Source document:
Beyond his own diaries, Clayton wrote out roughly three hundred and seventy pages of the “Book of the Law of the Lord,” a leather-bound record of revelations, letters, and tithing donations that became a source for Joseph Smith’s official History of the Church. He sat on the committee that began to prepare that History—a document in which, as Latter-day Saint historians freely acknowledge, much was assembled from the journals of scribes and then quietly converted from the third person into the prophet’s own first-person voice, an accepted editorial practice of the day. His was one of four transcriptions amalgamated to reconstruct the famous King Follett discourse, Joseph’s last great sermon on the plurality and exaltation of gods. When the Latter-day Saint reads his scriptures today, he is, in places, reading William Clayton.
Eyewitness Perspectives: How Clayton Saw, and Was Seen
Clayton’s own letters home to England, written in the first flush of his Nauvoo experience, are among the warmest portraits of Joseph Smith we possess from any convert. They are also a study in the kind of total devotion that would prove so consequential. To his friends in Manchester in December 1840, he wrote of evenings spent in the prophet’s company.
Last night many of us were in company with Brother Joseph, and our hearts rejoiced to hear him speak of the things of the Kingdom. If I had come from England purposely to converse with him a few days I should have considered myself well paid for my trouble.
— William Clayton, letters from Nauvoo, 1840 (quoted in “Our Hearts Rejoiced to Hear Him Speak,” Revelations in Context)
To William Hardman in March 1842, he wrote with the same unguarded ardor that all evil reports of Joseph he treated “with utter contempt,” and that the more he was with the prophet, the more he loved him. James B. Allen, Clayton’s principal biographer and a former assistant Church historian, is candid about what this devotion did to Clayton’s pen: nothing was intentionally whitewashed in his journals, which are in fact full of frank comment on the problems of the Church and even criticism of its leaders—yet his loyalty to Joseph “probably blinded him to any of the Prophet’s weaknesses,” so that the prophet “came off almost perfect in anything Clayton wrote about him.” It is an honest and important observation, and we shall return to it, for a witness who cannot see the faults of the one he loves is a particular kind of witness.

To be done:
Please answer these questions from the passage on William Clayton above:
1. Roughly how many pages of the "Book of the Law of the Lord" did Clayton write out?
2. In which city were the friends to whom he wrote in December 1840?
3. Who is named as Clayton's principal biographer?

Material provided:

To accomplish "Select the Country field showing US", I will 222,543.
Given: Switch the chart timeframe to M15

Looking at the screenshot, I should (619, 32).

Exercise output:
1. Roughly three hundred and seventy pages.
2. Manchester.
3. James B. Allen.